• **TEXT PROVIDED**:
Can you explain how this diagram is used to understand heat pumps.

-AC

[stevehull]

Wewantutopia,

Your average figure of 9,000 BTU/hr. for the winter month is just an average. If you looked at both winter and summer use, your average of heating and AC might be close to zero BTU/hr. Again, an average.

Average consumption does not apply to your situation. Rather, you need to figure out the heat loss (for heating) at about 90% of your maximum heating load. Your location in Illinois is a cold one. I bet your typical low in January is in the single numbers with typical yearly lows at about -10F.

Lets assume you want the house at 70F at a low of 0F. That is your delta T. Now figure, from manual J, the resistance value of the walls, windows, doors, ceiling and floor. Calculate the BTU need for that.

Now add in the extra BTUs needed for an air change every 3-4 hours. Add that in. The total will be your need for heat.

My estimate? About 24-36 KBTU (2.0-2.5 ton).



Steve

[Mikesolar]

I wonder what program created the diagram?

• **EXERCISE DESCRIPTION**: Return the part of the heat pump thread between "Your average figure" and "need for heat.", inclusive, copied word for word. The material has no connection to the heat pump thread.

• **RECORDED DATA**:

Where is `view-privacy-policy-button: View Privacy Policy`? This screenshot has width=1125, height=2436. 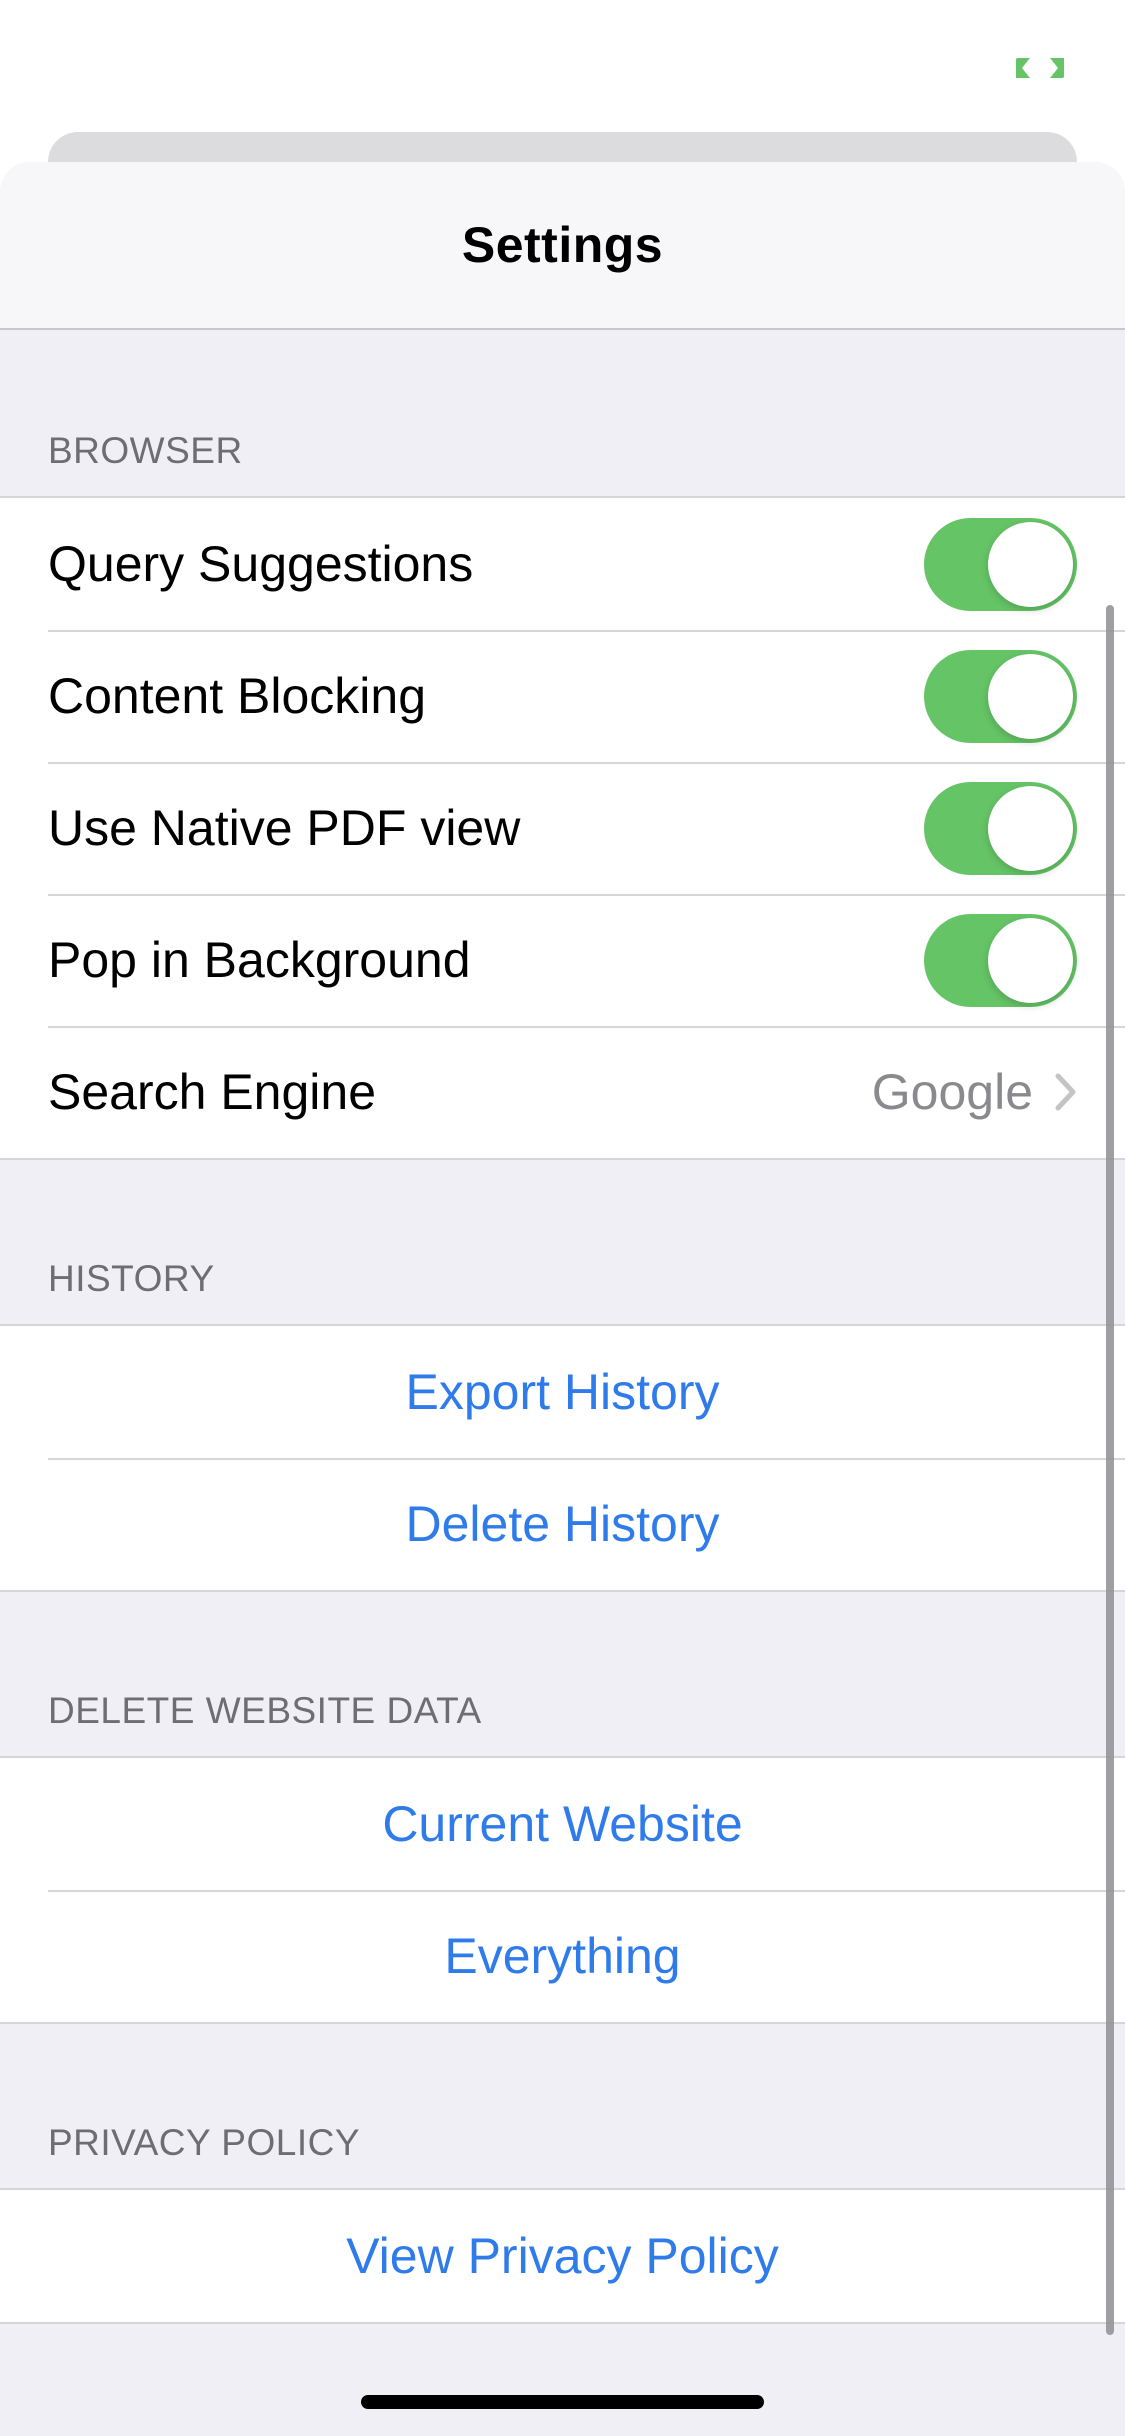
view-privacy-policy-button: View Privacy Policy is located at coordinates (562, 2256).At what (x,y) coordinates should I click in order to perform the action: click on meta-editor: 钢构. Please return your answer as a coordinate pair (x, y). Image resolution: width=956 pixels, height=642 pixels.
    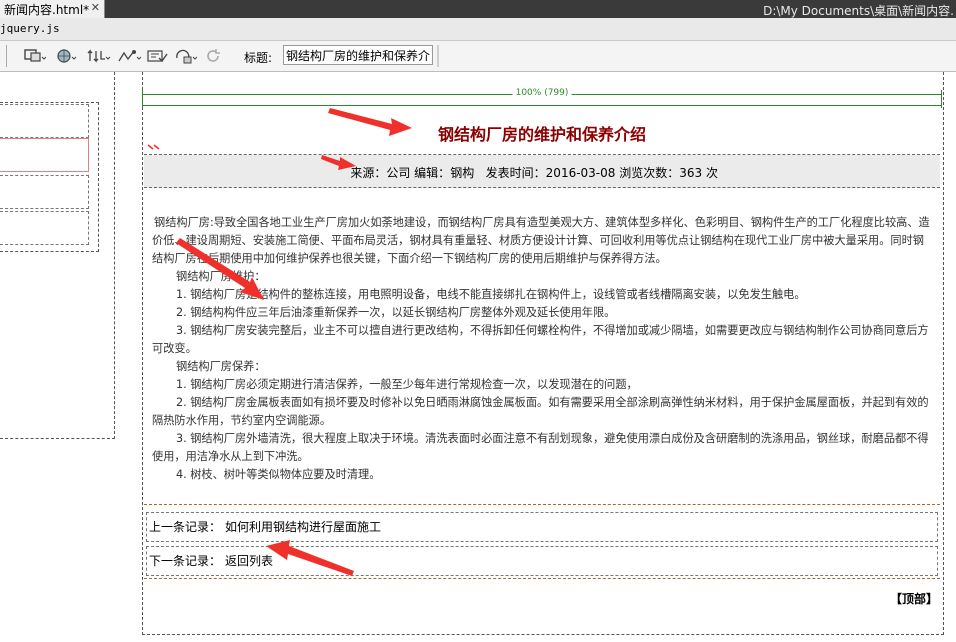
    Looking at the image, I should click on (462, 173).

• **REPLY TO THE EXERCISE**:
Your average figure of 9,000 BTU/hr. for the winter month is just an average. If you looked at both winter and summer use, your average of heating and AC might be close to zero BTU/hr. Again, an average.

Average consumption does not apply to your situation. Rather, you need to figure out the heat loss (for heating) at about 90% of your maximum heating load. Your location in Illinois is a cold one. I bet your typical low in January is in the single numbers with typical yearly lows at about -10F.

Lets assume you want the house at 70F at a low of 0F. That is your delta T. Now figure, from manual J, the resistance value of the walls, windows, doors, ceiling and floor. Calculate the BTU need for that.

Now add in the extra BTUs needed for an air change every 3-4 hours. Add that in. The total will be your need for heat.